• [Entries on locating words and elements]
━━━━

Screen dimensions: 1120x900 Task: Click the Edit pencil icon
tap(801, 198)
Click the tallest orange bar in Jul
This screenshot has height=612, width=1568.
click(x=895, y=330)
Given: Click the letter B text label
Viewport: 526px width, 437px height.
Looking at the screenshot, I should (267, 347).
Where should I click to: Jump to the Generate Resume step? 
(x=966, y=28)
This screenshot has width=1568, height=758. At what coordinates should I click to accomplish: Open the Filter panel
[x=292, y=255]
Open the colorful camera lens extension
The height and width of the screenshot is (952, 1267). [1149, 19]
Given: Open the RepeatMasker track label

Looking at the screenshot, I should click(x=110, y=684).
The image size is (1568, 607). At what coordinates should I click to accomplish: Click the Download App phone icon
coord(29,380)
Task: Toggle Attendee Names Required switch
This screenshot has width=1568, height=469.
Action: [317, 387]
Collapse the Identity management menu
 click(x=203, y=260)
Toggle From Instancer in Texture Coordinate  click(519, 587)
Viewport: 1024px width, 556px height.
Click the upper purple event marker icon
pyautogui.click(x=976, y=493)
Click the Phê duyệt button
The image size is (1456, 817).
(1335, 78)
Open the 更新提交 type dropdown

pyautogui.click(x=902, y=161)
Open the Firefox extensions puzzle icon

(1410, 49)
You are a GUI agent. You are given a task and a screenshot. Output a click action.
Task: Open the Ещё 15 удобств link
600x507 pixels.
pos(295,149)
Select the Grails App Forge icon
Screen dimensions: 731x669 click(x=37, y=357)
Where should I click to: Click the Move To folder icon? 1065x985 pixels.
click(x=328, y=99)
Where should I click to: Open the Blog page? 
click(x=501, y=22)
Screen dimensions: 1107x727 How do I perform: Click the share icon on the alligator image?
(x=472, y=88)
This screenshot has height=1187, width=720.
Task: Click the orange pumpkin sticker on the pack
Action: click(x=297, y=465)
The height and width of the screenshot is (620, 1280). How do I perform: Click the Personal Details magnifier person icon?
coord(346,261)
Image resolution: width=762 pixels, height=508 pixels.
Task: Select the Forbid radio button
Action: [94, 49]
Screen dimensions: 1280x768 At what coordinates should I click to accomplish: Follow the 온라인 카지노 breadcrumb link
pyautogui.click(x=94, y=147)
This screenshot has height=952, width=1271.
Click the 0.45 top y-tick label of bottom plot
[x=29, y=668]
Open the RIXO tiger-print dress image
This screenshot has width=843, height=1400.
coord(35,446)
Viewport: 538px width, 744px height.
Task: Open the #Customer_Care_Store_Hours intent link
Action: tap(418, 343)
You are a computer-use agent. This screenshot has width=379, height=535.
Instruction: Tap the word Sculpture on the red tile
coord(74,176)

━━━━

• [Task objective] Count the lines in the items above that contain the string "agent", treating uppercase and lowercase letters as different, and reply with only that number.

• [Solution to the exercise] 2